Excerpted data -
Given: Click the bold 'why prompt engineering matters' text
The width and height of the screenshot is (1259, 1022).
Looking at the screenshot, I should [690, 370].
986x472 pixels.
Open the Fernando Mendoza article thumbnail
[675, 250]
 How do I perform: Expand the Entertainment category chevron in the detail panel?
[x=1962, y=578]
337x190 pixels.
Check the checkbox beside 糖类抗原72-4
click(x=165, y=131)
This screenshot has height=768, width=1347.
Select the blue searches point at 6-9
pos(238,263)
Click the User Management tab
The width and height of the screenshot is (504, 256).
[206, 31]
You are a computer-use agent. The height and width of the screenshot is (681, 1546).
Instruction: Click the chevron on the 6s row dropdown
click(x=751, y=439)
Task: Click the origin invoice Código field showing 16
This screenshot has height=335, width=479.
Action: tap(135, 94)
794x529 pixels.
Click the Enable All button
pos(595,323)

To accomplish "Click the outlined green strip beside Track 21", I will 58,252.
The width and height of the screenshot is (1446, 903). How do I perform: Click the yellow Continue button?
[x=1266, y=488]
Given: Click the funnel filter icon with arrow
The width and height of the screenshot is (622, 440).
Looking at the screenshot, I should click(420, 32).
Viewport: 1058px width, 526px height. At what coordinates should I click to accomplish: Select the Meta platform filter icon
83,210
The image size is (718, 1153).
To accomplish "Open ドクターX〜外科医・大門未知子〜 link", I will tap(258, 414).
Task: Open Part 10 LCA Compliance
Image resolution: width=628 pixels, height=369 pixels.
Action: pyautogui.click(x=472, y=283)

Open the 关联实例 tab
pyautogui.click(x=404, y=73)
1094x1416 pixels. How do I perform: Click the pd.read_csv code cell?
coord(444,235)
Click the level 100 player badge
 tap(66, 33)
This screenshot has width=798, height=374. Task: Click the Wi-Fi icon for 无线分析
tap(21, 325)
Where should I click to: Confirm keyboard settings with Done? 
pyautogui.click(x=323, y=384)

Exercise objective - Transcribe the records unchanged, from the first line down through the line containing "pos(595,323)", with that line included.

Written solution -
Given: Click the bold 'why prompt engineering matters' text
The width and height of the screenshot is (1259, 1022).
Looking at the screenshot, I should [690, 370].
986x472 pixels.
Open the Fernando Mendoza article thumbnail
[675, 250]
 How do I perform: Expand the Entertainment category chevron in the detail panel?
[x=1962, y=578]
337x190 pixels.
Check the checkbox beside 糖类抗原72-4
click(x=165, y=131)
This screenshot has height=768, width=1347.
Select the blue searches point at 6-9
pos(238,263)
Click the User Management tab
The width and height of the screenshot is (504, 256).
[206, 31]
You are a computer-use agent. The height and width of the screenshot is (681, 1546).
Instruction: Click the chevron on the 6s row dropdown
click(x=751, y=439)
Task: Click the origin invoice Código field showing 16
This screenshot has height=335, width=479.
Action: tap(135, 94)
794x529 pixels.
Click the Enable All button
pos(595,323)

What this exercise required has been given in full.